Sport’s Ripple Effect


Often times high performance athletes wonder the actual value of their contribution to society. I know that for me there have been many times when I questioned why I put so much time, energy, and emotion into athletics. It’s true that to have the opportunity to compete at the Olympic Games does not come around every day – and the opportunity to legitimately chase after an Olympic Gold Medal comes around even less often – but I do sometimes wonder whether my energies and emotional commitment would be better spent on social causes, on work, or even spending more time with my daughter.

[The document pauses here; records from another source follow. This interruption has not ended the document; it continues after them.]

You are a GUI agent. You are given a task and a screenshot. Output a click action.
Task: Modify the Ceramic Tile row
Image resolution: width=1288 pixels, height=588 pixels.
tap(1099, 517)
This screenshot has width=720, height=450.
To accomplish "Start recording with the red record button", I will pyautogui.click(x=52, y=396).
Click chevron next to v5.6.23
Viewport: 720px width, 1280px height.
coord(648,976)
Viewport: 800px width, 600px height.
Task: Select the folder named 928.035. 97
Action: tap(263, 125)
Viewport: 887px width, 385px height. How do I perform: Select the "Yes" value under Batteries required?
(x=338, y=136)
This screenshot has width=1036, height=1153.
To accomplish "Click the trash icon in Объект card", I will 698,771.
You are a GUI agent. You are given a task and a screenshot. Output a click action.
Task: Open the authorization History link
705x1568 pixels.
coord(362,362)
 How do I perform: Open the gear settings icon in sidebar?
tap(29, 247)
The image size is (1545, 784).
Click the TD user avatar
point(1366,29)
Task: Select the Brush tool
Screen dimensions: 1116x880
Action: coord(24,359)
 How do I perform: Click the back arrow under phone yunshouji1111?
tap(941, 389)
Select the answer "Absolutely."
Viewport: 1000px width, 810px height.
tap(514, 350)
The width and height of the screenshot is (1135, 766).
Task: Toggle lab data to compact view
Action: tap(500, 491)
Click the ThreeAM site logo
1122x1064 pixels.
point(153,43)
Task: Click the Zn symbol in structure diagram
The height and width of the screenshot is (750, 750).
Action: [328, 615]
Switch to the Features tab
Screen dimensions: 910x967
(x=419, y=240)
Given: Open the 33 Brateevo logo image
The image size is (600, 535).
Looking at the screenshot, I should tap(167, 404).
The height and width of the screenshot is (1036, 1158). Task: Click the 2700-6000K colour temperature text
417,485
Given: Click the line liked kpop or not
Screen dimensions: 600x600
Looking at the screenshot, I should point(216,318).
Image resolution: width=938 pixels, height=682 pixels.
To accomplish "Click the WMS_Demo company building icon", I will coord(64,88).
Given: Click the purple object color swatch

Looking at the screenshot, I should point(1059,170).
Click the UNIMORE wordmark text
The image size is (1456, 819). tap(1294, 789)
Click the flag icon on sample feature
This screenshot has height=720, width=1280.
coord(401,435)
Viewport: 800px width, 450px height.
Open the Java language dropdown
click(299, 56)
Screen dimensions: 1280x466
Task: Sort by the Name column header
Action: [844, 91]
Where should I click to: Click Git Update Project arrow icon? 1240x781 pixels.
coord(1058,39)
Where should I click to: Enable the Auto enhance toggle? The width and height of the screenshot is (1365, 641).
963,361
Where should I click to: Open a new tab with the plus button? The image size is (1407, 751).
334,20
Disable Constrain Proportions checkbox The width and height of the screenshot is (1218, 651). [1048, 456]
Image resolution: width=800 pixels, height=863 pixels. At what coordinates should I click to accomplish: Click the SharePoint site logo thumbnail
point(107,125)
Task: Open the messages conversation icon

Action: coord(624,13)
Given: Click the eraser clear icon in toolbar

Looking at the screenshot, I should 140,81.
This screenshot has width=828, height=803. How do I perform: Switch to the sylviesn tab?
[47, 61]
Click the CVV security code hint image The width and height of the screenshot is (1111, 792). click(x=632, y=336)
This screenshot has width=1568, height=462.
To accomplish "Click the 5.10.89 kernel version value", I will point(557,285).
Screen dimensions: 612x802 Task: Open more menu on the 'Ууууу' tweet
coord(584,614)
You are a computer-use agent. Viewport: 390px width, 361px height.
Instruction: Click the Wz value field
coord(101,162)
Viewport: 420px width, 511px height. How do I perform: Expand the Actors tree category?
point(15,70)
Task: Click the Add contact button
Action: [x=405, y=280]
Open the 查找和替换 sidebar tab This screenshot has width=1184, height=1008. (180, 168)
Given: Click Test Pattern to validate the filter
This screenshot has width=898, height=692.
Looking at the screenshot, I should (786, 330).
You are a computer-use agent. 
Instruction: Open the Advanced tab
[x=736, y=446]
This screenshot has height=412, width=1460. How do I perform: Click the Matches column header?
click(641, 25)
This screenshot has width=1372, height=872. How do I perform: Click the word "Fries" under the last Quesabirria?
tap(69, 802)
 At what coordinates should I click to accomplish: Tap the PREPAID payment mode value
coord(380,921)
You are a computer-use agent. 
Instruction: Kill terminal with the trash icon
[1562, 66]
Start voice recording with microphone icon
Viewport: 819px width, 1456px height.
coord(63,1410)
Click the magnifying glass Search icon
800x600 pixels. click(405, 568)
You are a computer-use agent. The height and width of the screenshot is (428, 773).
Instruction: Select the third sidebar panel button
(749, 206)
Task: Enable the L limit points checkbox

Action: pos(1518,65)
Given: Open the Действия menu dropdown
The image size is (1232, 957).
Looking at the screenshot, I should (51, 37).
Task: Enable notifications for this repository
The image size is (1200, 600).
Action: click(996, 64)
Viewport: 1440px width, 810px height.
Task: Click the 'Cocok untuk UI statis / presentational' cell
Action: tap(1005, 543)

I am sitting on the BC Ferries’ Spirit of BC right now, returning from St. George’s School in Vancouver. I traveled over in my role as the National Spokesperson for the Dynamic Opportunities for Youth youth-at-risk rowing program. About 100 corporate ergers raised enough money to put over 30 youth-at-risk kids from their community through a learn-to-row program. How amazing is that: In a time of economic uncertainty, a cross section of corporate Vancouver got together at a sporting event and made a difference for 30 kids. Seeing such acts of kindness make me think that my commitment to rowing does have its benefits, and that through my work with such organizations I can make an impact beyond what happens on the water.

For me, the next logical step is to think about the potential of our Games. The Vancouver 2010 Games, Olympic and Paralympic, have the potential to provide positive impacts in our communities, but more specifically in the lives of our youth. If we can connect athletes (natural role models, in my view) with our youth – either organically or through community programs – there will be tangible, positive effects throughout our region. The message could be “dedication” to stick with something; it could be “the pursuit of excellence” to try to be the best they could be; it might even be as simple as “stay in school” or “say no to drugs”. My vision for the Olympics, from the Torch Relay to the Closing Ceremonies, is to touch communities with the positive message of the Games, delivered by outstanding role models.

So to all those athletes out there training hard for their respective competitions: keep working hard. You exemplify so much for the rest of us. Remember that you are a role model whether you like it or not – so be careful not to jeopardize that by sending the wrong message to kids looking up to you.

To community leaders, teachers and parents – I urge you to use the stage of the 2010 Games and the Torch Relay to create positive impacts on the youth all around you. This is a once in a lifetime opportunity and it is only 369 days away.

I’m off to Whistler and Vancouver on Wednesday to get ready for the one-year-to-go countdown celebrations for the Vancouver 2010 Olympics on February 12th, 2009. Check back later this week for an update on how the festivities went. Until then…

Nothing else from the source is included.